### Exercise prompt:
Starting with the line that holds "The image size", reproduce each line through the last one of the data, exactly as written. Pictures are not copied.

### Supplied information:
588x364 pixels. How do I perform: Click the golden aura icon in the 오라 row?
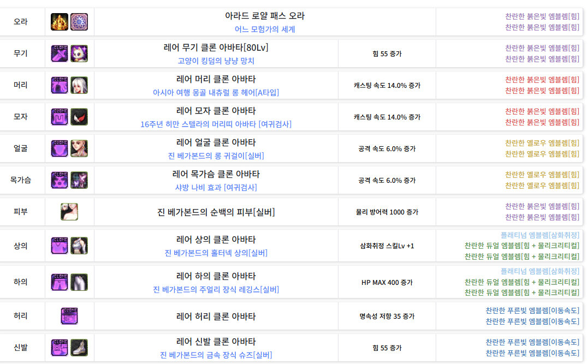pos(60,22)
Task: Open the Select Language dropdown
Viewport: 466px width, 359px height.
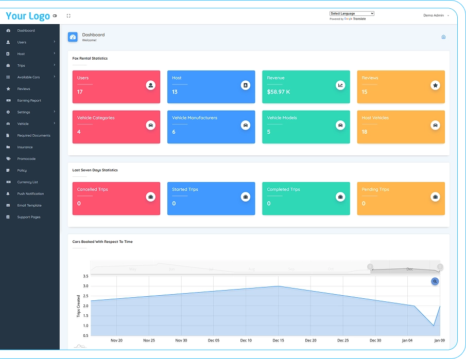Action: (x=352, y=13)
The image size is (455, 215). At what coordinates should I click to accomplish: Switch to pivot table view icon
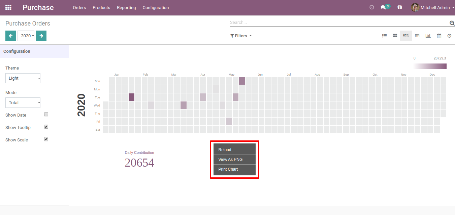click(x=417, y=36)
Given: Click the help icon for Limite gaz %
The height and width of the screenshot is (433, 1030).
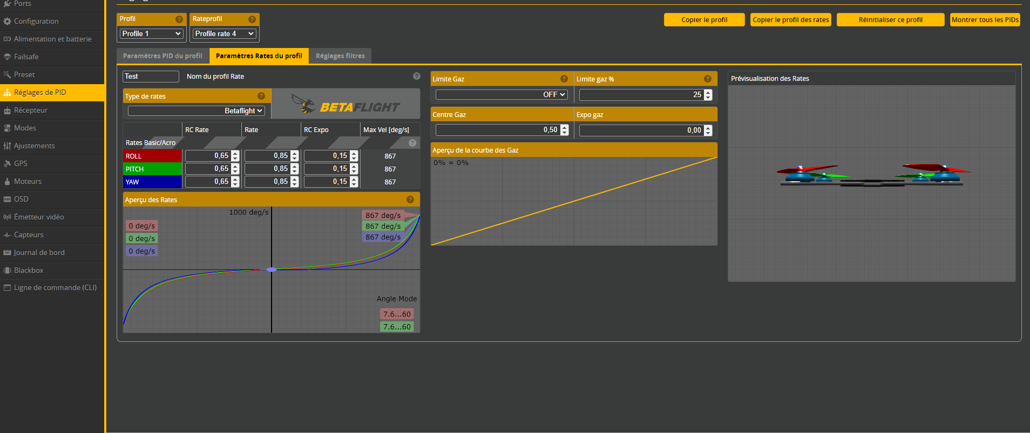Looking at the screenshot, I should tap(708, 79).
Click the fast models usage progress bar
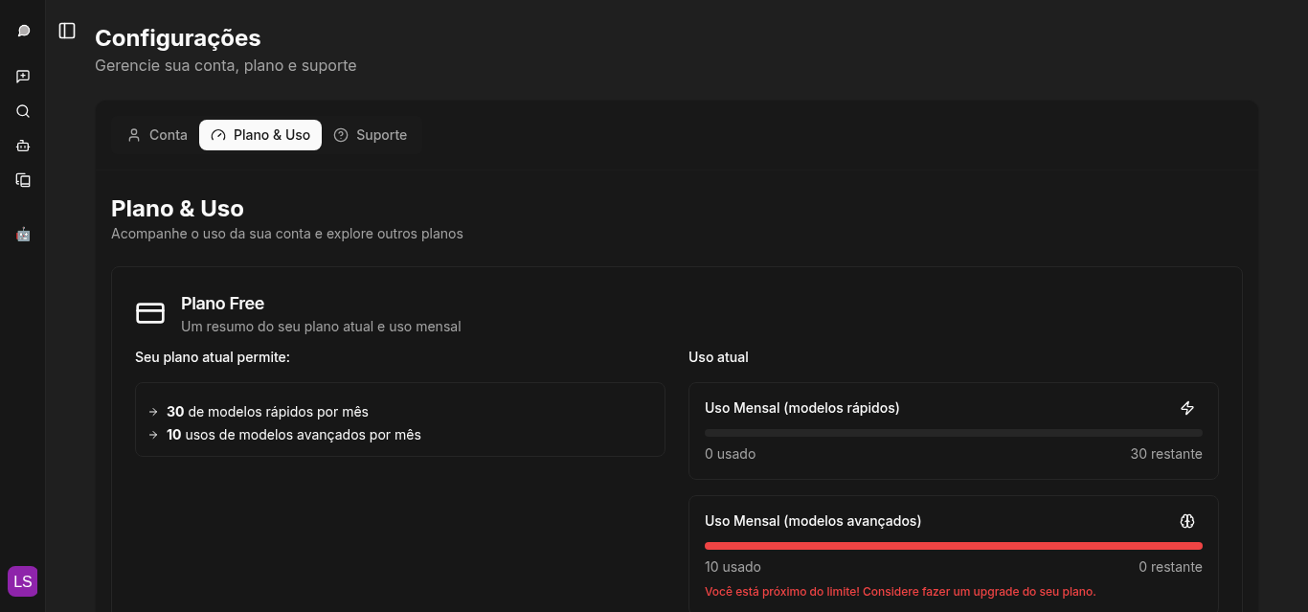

### Result of this exercise:
The image size is (455, 215). At what coordinates should I click to accomplish: Switch to pivot table view icon
click(x=417, y=36)
Given: Click the help icon for Limite gaz %
The height and width of the screenshot is (433, 1030).
Looking at the screenshot, I should tap(708, 79).
Click the fast models usage progress bar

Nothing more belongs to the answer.